En 2014, la loi Alur1 sur l’immobilier prolonge cette durée légale de quinze jours, c’est-à-dire jusqu’au 31mars. Mais notons que si aucune mesure d’expulsion ne peut être exécutée durant ces cinq mois, rien n'empêche au bailleur d’entamer une procédure juridique en ce sens. Selon le dernier rapport de la Fondation Abbé Pierre, le nombre d’expulsions locatives avec le concours de la force publique a atteint un record en 2015 avec 14 363 expulsions.

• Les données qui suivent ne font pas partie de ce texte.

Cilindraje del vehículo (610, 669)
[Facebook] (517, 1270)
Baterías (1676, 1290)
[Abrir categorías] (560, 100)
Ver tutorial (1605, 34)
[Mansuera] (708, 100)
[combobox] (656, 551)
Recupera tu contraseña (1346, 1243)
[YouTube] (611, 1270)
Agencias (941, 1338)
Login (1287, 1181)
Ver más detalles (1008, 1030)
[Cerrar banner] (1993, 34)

Une pause aussi pour les coupures d’énergie

Depuis l’instauration de la loi Brottes2 en 2013, les fournisseurs d'électricité, de chaleur et de gaz, ne peuvent plus interrompre le service aux particuliers pendant la trêve hivernale, ni procéder à la résiliation des contrats de fourniture d'énergie en cas d’impayés.
Les fournisseurs d’électricité ont cependant la possibilité de réduire à trois kilowattheures (kWh) la puissance livrée à chaque foyer. Il faut savoir, à titre d’exemple, qu’un kWh revient à une heure de fonctionnement d’un radiateur de mille watt (W), à trois à cinq heures de télévision, à une journée de réfrigérateur ou encore à un cycle de lave-linge.
La loi interdit cependant de réduire la puissance de l’électricité aux trois millions de ménages en situation de précarité énergétique, c’est-à-dire bénéficiant du tarif de première nécessité (TPN) ou du chèque énergie dans les quatre départements où il est actuellement en expérimentation.

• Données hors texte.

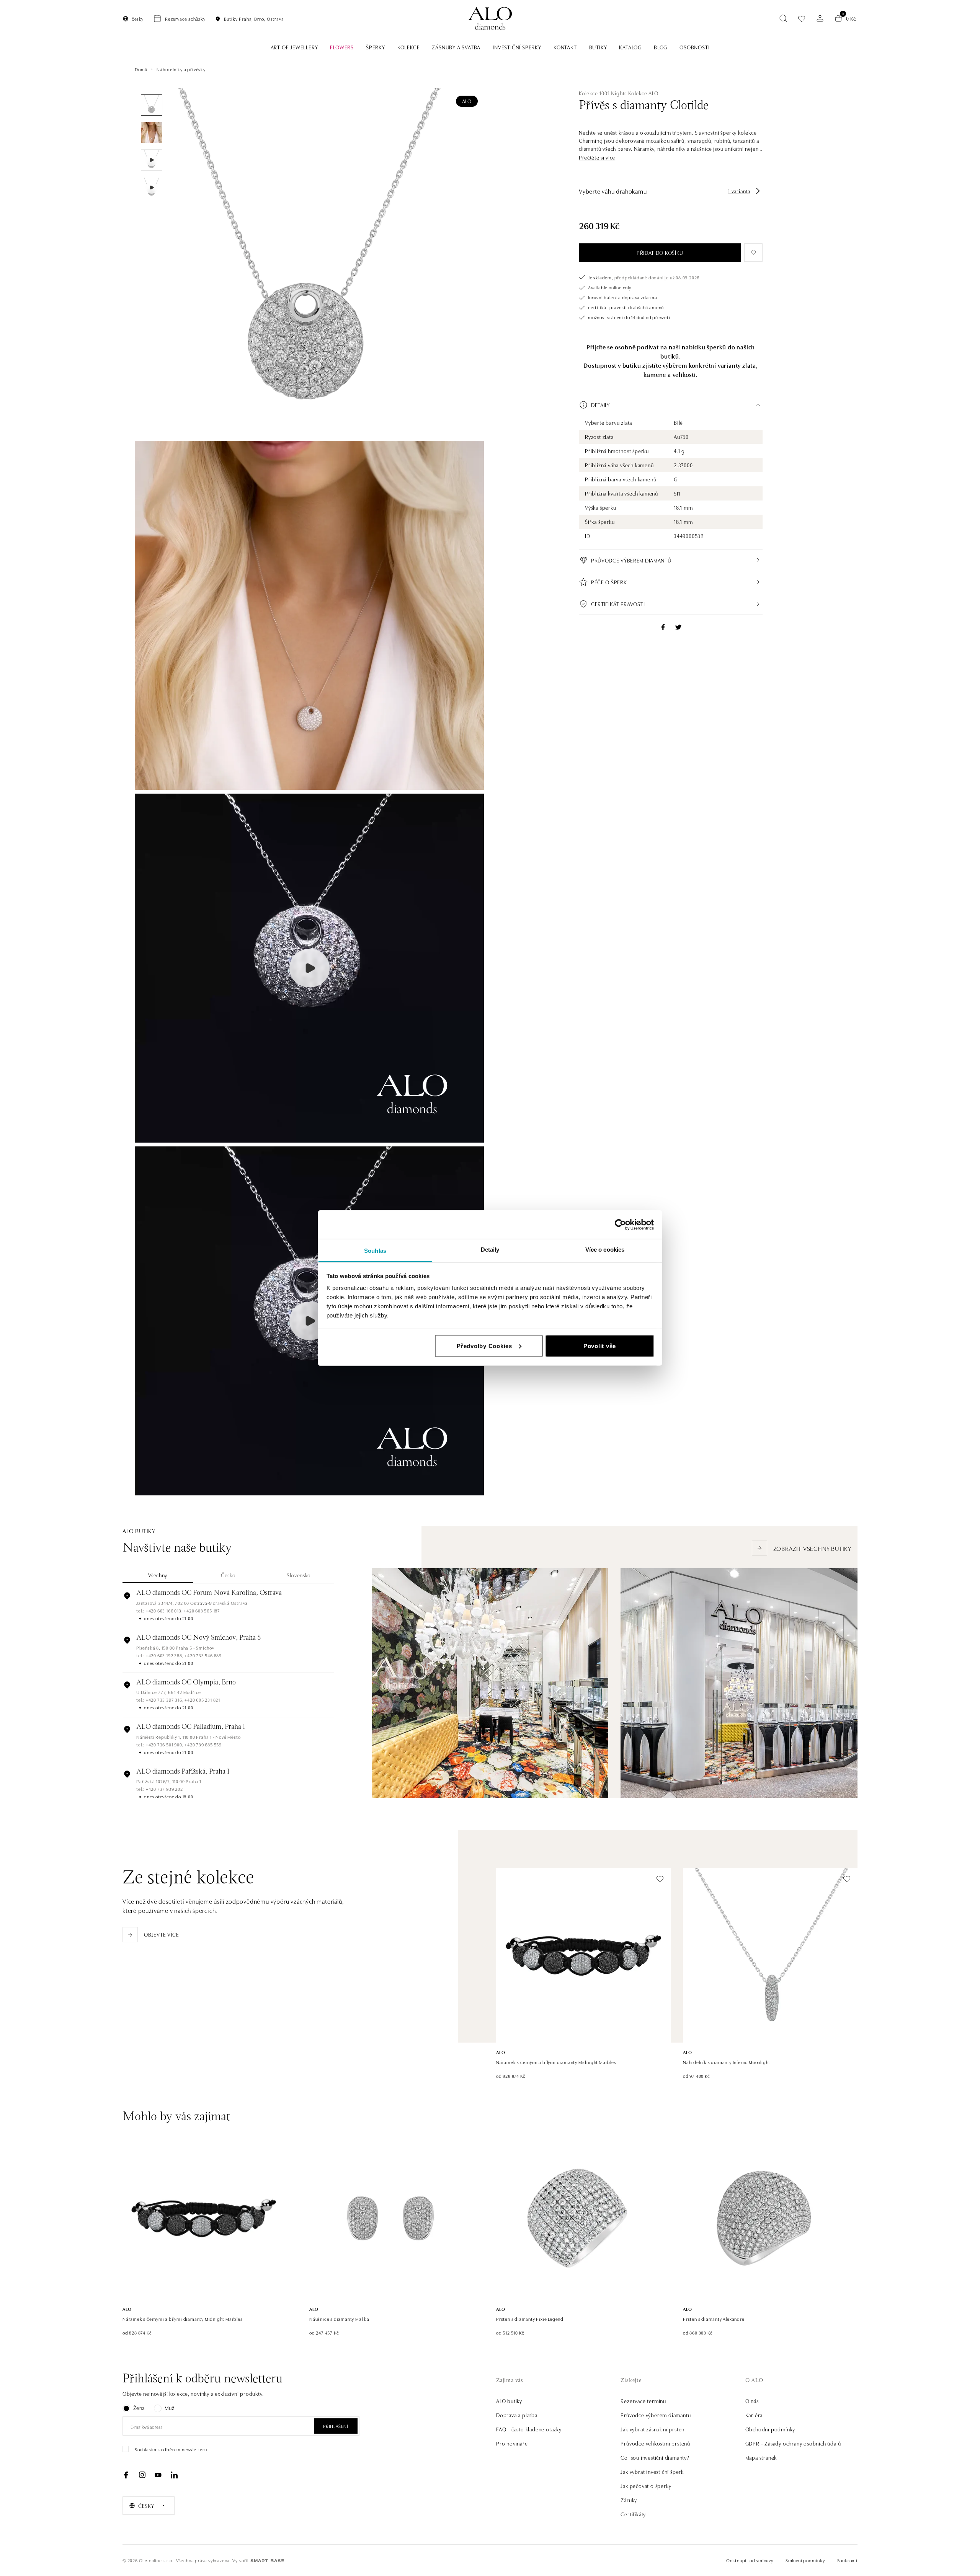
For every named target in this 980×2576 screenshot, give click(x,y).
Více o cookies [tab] (604, 1249)
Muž (169, 2407)
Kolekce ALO (643, 93)
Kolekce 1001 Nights (603, 93)
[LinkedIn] (174, 2475)
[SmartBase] (267, 2560)
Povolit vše (599, 1345)
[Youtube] (158, 2475)
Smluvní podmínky (805, 2560)
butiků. (670, 356)
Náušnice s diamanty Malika (339, 2318)
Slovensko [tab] (299, 1575)
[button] (597, 157)
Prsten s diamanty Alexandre (714, 2318)
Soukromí (847, 2560)
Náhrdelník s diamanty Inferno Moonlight (726, 2062)
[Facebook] (125, 2475)
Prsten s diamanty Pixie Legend (530, 2318)
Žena (139, 2407)
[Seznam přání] (801, 18)
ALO (467, 101)
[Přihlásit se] (820, 18)
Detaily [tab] (490, 1249)
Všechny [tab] (157, 1575)
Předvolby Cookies (484, 1345)
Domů (141, 69)
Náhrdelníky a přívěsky (181, 69)
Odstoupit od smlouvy (749, 2560)
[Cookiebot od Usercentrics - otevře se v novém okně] (620, 1224)
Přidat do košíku (660, 252)
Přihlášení (335, 2426)
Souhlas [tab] (375, 1250)
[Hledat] (783, 18)
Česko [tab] (228, 1575)
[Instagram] (142, 2475)
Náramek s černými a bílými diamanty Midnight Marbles (556, 2062)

Repousser le problème n’est pas le résoudre

Mais trêve ne signifie pas annulation. Dès le mois d’avril, les dettes cumulées seront réclamées par les bailleurs et les fournisseurs d’énergie, le gaz et l’électricité consommés pendant la trêve seront comptabilisés et facturés. Repousser l’échéance de quelques mois ne revient donc évidemment pas à résoudre le problème. C’est pourquoi, si vous rencontrez des difficultés de paiement, n’attendez pas pour entamer les démarches nécessaires.
Les ménages à faibles ressources bénéficient automatiquement des tarifs sociaux : TPN pour l’électricité et TSS pour le gaz. L’an prochain, le chèque énergie devrait progressivement les remplacer.

1. Loi du 26 mars 2014 pour l'accès au logement et un urbanisme rénové, dite loi Alur.
2. Loi du 15 avril 2013 visant à préparer la transition vers un système énergétique sobre et portant diverses dispositions sur la tarification de l'eau et sur les éoliennes, dite loi Brottes.